#### [EXERCISE BRIEF]
Only the lines from the one holding "650x361 pixels. How" through the end of the records below are to be reproduced exactly, and pictures are to be omitted.

(Stored data entries)
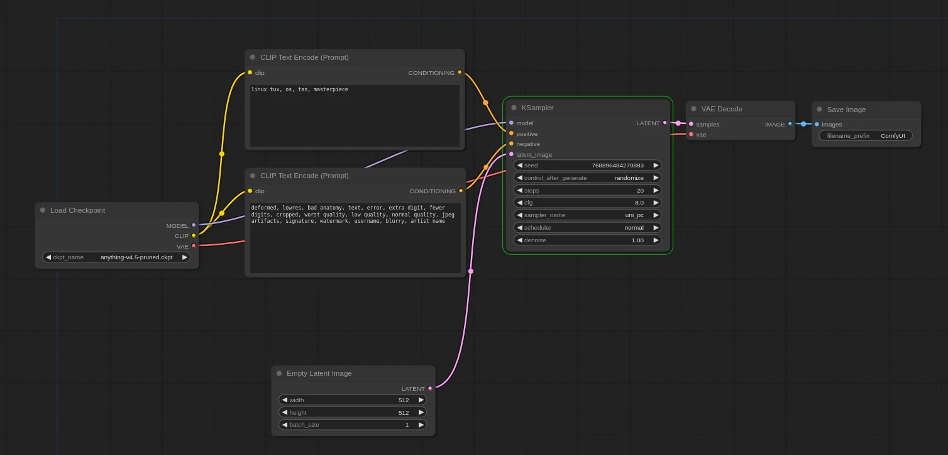Open the sampler_name uni_pc dropdown

click(x=587, y=215)
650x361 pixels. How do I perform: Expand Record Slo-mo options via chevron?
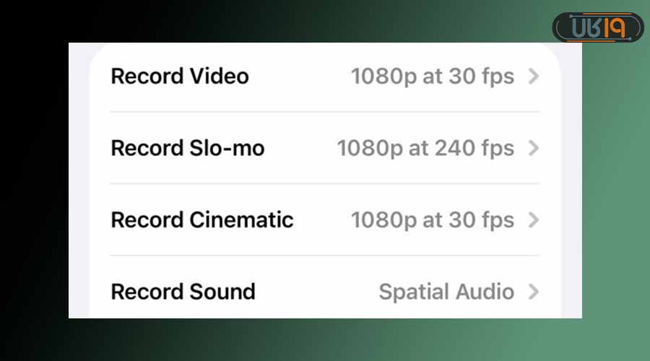pyautogui.click(x=534, y=148)
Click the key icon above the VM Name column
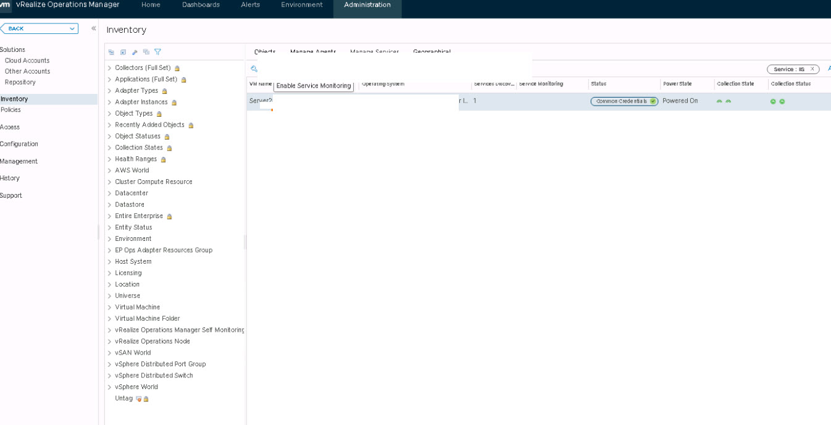Image resolution: width=831 pixels, height=425 pixels. (x=254, y=69)
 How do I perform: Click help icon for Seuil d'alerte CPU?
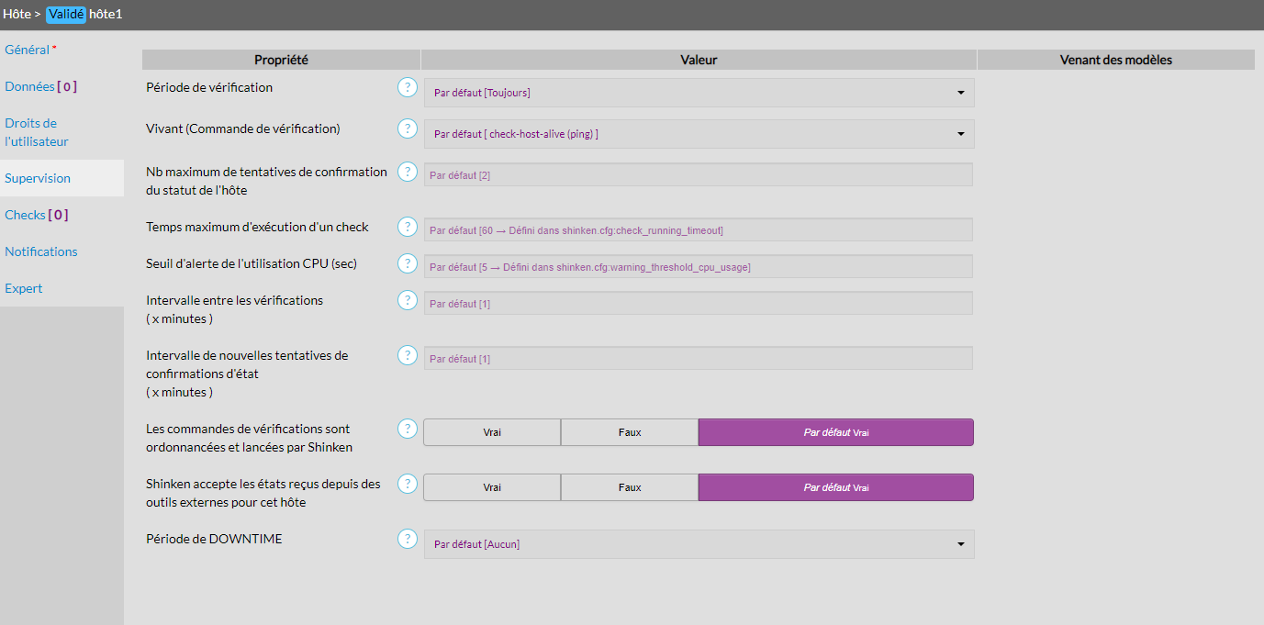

#### [ANSWER TO THIS EXERCISE]
650x361 pixels. How do I perform: Expand Record Slo-mo options via chevron?
pyautogui.click(x=534, y=148)
Click the key icon above the VM Name column
Image resolution: width=831 pixels, height=425 pixels. (x=254, y=69)
 How do I perform: Click help icon for Seuil d'alerte CPU?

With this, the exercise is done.